There definitely wasn’t enough evidence there to get anywhere near the criminal standard of proof required to establish that even knew his chum had anything illegal in his pocket, let alone to establish they were engaged in a joint enterprise, and it didn’t take the jury long to find him not guilty.
Anyway, one of the things that roused the police’s and CPS’s suspicions was that he’d got a roll of cling-film in his bedroom, rather than, as one might expect, in his kitchen. It wasn’t, though, the same type of cling-film that his friend had used to make his wraps (the forensic science people had checked) so that didn’t really get anyone anywhere. Nevertheless, there’s an obvious inference — not, I would argue,one that’s germane to the charge on the indictment, which was being part of a joint enterprise to possess heroin and crack cocaine with intent to supply on such-and-such a date with so-and-so, rather than at some point in recent months having made up a wrap of something illegal, or having re-wrapped his own personal supply, of which there was, literally, nothing more than a trace or two (though there obviously had both some cocaine and some heroin in the room at some point) or something equally vague — but an obvious inference, nevertheless, and one worth chucking in.

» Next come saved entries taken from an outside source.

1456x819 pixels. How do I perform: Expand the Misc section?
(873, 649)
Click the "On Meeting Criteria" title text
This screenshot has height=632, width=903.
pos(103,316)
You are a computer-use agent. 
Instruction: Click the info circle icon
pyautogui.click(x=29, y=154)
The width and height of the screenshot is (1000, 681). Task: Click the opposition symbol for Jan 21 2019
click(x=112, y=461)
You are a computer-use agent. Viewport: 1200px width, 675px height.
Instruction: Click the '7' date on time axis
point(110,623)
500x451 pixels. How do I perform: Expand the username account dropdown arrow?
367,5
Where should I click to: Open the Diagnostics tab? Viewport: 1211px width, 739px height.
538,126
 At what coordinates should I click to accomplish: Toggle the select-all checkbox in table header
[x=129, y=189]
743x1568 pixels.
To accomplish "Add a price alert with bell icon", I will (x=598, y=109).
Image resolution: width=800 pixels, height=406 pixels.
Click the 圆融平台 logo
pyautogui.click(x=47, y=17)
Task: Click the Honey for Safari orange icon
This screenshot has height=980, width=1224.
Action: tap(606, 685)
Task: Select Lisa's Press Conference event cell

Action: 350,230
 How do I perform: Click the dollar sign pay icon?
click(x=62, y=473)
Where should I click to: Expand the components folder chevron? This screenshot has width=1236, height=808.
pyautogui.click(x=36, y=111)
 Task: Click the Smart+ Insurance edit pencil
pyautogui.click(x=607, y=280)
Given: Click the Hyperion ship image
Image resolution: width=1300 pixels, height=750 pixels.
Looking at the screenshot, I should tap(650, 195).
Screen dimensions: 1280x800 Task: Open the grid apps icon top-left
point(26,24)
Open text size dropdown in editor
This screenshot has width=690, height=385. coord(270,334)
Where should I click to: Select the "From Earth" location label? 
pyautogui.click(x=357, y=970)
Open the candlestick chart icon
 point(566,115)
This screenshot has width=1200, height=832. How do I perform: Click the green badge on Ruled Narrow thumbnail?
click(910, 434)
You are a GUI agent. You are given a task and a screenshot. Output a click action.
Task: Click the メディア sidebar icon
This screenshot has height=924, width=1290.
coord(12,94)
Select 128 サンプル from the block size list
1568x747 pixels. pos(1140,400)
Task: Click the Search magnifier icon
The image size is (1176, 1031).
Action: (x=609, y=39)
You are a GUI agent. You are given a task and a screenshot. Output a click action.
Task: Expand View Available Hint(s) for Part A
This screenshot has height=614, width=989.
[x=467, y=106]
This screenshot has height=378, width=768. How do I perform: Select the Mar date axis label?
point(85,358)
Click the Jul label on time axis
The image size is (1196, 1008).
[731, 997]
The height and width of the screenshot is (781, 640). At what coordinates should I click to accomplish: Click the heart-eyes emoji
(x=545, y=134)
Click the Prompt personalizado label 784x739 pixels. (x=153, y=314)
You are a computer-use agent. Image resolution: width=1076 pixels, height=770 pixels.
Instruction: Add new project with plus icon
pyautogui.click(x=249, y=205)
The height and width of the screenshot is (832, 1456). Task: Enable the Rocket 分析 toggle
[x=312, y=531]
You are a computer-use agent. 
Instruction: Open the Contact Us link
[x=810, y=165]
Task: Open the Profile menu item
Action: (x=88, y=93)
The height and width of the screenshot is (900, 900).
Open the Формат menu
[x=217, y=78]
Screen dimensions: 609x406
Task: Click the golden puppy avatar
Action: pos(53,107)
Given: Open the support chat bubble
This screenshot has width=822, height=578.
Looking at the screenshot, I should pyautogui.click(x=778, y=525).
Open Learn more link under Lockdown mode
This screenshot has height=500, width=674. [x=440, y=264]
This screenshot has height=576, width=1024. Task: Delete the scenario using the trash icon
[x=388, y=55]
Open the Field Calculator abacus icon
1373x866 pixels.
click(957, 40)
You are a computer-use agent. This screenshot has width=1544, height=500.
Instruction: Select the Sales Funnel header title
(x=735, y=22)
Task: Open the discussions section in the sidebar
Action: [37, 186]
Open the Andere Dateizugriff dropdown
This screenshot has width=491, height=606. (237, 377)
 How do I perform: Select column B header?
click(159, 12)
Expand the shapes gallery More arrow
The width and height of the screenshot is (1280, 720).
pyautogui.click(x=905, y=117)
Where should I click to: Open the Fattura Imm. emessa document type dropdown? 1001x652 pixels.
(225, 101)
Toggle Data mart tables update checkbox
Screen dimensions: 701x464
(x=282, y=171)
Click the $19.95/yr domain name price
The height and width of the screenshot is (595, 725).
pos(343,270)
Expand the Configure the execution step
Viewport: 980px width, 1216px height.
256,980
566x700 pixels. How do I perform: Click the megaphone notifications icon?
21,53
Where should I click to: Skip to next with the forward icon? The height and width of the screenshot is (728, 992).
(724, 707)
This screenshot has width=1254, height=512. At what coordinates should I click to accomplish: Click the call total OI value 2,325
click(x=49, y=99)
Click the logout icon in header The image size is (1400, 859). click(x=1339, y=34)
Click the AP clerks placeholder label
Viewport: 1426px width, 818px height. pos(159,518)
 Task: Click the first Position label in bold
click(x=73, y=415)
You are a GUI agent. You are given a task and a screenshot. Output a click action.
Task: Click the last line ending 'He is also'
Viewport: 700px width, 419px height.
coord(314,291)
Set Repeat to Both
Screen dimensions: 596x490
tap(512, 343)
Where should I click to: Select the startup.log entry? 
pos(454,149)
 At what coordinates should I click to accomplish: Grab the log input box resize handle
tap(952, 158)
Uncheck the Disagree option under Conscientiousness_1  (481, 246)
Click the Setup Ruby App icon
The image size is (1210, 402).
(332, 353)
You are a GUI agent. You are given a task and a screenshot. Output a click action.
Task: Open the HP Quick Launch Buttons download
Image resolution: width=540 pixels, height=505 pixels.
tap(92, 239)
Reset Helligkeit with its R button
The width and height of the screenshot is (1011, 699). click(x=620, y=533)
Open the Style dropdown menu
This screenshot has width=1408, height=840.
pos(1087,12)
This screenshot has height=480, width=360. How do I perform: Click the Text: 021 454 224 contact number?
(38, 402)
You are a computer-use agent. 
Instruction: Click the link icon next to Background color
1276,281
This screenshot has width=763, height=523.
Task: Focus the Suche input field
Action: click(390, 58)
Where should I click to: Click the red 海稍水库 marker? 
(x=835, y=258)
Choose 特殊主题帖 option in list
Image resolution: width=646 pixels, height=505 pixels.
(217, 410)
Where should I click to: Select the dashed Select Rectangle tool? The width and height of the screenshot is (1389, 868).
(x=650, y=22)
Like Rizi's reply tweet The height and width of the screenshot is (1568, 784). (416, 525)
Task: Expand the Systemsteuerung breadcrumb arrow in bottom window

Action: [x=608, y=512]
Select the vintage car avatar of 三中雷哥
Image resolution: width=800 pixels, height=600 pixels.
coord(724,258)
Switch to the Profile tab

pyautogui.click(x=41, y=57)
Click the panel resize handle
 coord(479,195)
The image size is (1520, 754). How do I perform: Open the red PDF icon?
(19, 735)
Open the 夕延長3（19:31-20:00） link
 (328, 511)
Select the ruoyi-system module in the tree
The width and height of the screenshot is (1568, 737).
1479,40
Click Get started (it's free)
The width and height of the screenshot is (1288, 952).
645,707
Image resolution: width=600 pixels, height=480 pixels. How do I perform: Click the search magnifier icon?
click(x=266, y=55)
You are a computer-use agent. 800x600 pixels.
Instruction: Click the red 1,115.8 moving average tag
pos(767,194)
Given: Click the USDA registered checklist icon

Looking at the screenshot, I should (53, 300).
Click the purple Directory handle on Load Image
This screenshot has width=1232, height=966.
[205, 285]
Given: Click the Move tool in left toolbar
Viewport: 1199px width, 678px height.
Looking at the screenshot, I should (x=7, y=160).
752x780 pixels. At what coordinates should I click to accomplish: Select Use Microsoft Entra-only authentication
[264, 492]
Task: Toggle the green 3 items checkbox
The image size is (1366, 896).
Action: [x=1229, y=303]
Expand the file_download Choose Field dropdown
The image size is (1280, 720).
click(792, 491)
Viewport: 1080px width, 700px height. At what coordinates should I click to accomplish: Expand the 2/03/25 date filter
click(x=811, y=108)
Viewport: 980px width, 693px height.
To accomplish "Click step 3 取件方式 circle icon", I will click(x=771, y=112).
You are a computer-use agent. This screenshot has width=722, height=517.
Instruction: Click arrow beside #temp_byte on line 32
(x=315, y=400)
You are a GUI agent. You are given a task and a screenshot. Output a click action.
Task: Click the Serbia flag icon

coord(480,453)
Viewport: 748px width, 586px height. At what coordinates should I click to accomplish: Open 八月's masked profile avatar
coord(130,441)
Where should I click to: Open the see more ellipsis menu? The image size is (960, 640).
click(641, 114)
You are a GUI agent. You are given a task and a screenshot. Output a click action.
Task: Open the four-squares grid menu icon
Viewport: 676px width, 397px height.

It was given more weight by his obviously less-than-frank answer about why he’d got a roll of cling-film in his bedroom he gave during questioning by the police; wrapping the remains of a Chinese take-away, it seems. He’d clearly been given advice on this point — on the lines of ‘C’mon…’ — because learned counsel for the defence asked him about this point before the prosecution had a chance to have fun with it.
‘No. It wasn’t for wrapping Chinese food. I was embarrassed to tell the police at the time, but it was for the purposes of oral sex. ‘
Silence in court as everyone tried to take in the implications. Learned counsel — young, female and very attractive learned counsel — took a deep breath and tried to carry on as if nothing had happened, but the learned judge wanted to make sure he’d heard properly, since he’d just been complaining the defendant was mumbling, so his honour was finding it difficult to take notes.
Did I hear your client aright, Miss …. . He appeared to say he had the cling-film in his bedroom ‘for the purposes of oral sex’?Yes. Your honour heard correctly.
You could see his honour was dying to explore the implications of this one, but clearly decided it might be — err — injudicious so to do, so no one else did, either.
But, other than the obvious — which seems to me even less probable than the Chinese take-away explanation — can anyone give a rational explanation of what this chap thought we were supposed to imagine he and his girl-friend were doing with the cling-film? I’ve racked my brains, and other than his girl-friend mummifying parts of him, just in case, I’m stymied.